:: Brief 1 ::
Answer these questions from the article on the Detroit Lions' 2025 season:
(a) Which two offensive linemen did the Lions lose?
(b) Per RBSDM, what was the Lions' 2025 rushing success rate, and where did it rank in the NFL?
(c) How many rushes of 30+ yards do the Lions have this year?
:: Brief 2 ::
List every opponent whose defense the article on the Detroit Lions' 2025 season says the Lions "put a hurting on," with the points scored against each.

:: Passage shown ::
※ ※ ※

Even though there’s one more game left, the Detroit Lions’ 2025 season is ostensibly over. The playoffs are no longer a possibility, and fans and media alike are already trying ot pick up the pieces of what went wrong in a season so filled with hope and expectation.
While it is never hard watching the Green Bay Packers get beaten up on their home turf, I’ll admit it was hard to watch the Ravens run all over them with ease. It was also tough to swallow that if the Lions had beaten either of their past very mediocre opponents—the Steelers and Vikings—Detroit would still have their playoff hopes alive. If they had taken care of both, they’d be sitting in a playoff spot right now.
The word disappointing doesn’t really even seem to completely convey how this season has played out, but let’s stick with it anyway for today’s Question of the Day:
What is the most disappointing part of the 2025 Lions season?
My answer: The offense regressing as the season went on.
We all expected some bumps in the road along the way. With a change of offensive coordinator and the offensive line loss of Frank Ragnow and Kevin Zeitler, it wasn’t all that surprising to see Detroit come out of the gate extremely slow against what would turn out to be a somewhat decent Packers defense in Week 1. But when the Lions came out the next week and put a hurting on the defenses of the Bears (52 points), Ravens (38), Browns (34), and Bengals (37), it seemed like the Lions were going to be just fine.
Unfortunately, they were not. After offensive struggles for the next three weeks, the Lions made a change at play caller. And while Dan Campbell gave a nice bump against the Commanders, Detroit didn’t have an answer for the Eagles’ defense. They would have promising games against the Packers and Cowboys—and played a great half of football against the Rams—the last two weeks have been pitiful.
It’s all been underscored by a running game that has quietly underwhelmed all season. If you just box score scout, it doesn’t look bad at all. In fact, it looks great.
2024: 534 carries, 2,488 yards (4.7 YPC), 29 TDs
2025: 415 carries, 1,919 yards (4.6 YPC), 21 TDs
The amount of carries are way down, which is to be expected for a team who trailed far more often in 2025, but the efficiency was nearly the same.
… except it wasn’t. The Lions’ 2025 rushing starts are largely swayed by explosive runs that happened early in the season. Their down-to-down success was extremely poor and a huge step down from last year. Just look at the overall success rate each year (per RBSDM):
2024: 44.8% success rate, 4th in NFL
2025: 39.1% success rate, 25th in NFL
This year, the Lions currently lead the NFL with nine rushes of 30+ yards. If we play the Kelvin Sheppard game and remove all nine of those rushes, the Lions’ overall stats plummet:
406 carries, 1,451 yards, 3.6 yards per carry
Now, let’s take away the top nine rushes from the 2024 team:
525 carries, 2,173 yards, 4.1 yards per carry
This offense was supposed to improve as the season went on. The offensive line would settle in, John Morton would get a better feel of the players around him, and as we’ve seen just about every year under Campbell, the team would save its best football for December.
Instead, the Lions have been completely dominated in the trenches three weeks in a row. In the past three games, they have 153 total rushing yards on 63 carries for a pathetic average of 2.4 yards per carry. Over that span, they have the lowest rush EPA in football (-0.486) and the second-lowest success rate (25.8%).
That is a complete loss of this team’s identity on offense, and for that to happen at the end of the season—when things were supposed to look figured out—is a massive disappointment.
Sure, there are other confounding factors—injuries to the offensive line room and tight end room haven’t helped—but good teams can keep things steady with a few injuries, and great coaching staffs adjust and find solutions. Detroit did none of that, and it’s left me massively disappointed in the offensive staff this year.
What have you been most disappointed in this year?

※ ※ ※

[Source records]

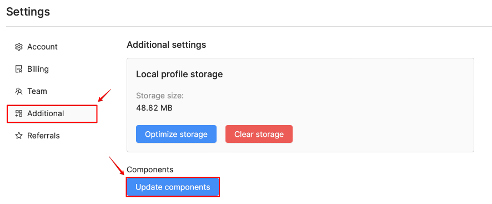Click the gear icon beside Account
Viewport: 492px width, 204px height.
[x=19, y=47]
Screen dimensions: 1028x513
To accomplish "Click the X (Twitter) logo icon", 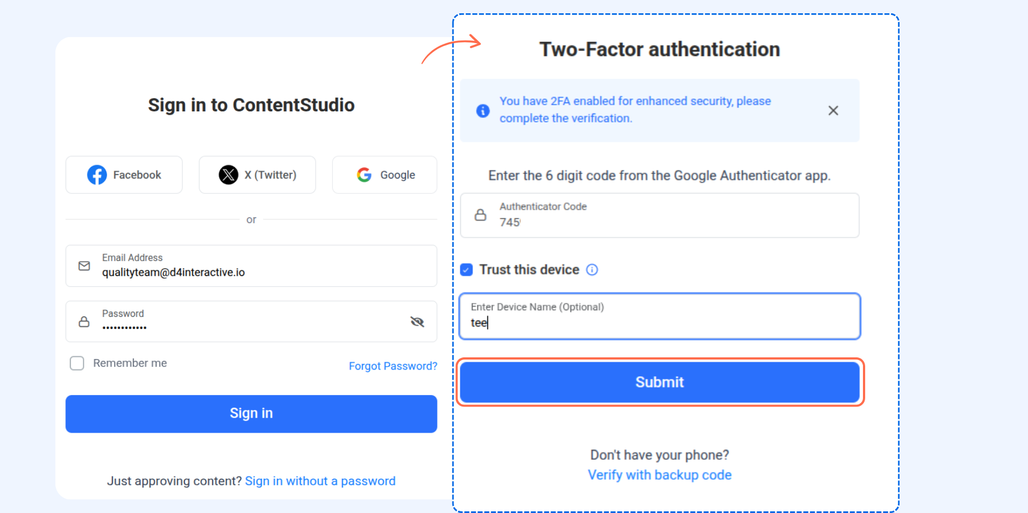I will (x=228, y=175).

※ ※ ※

:: Reply 1 ::
(a) Frank Ragnow and Kevin Zeitler
(b) 39.1%, 25th in the NFL
(c) Nine

:: Reply 2 ::
Bears: 52
Ravens: 38
Browns: 34
Bengals: 37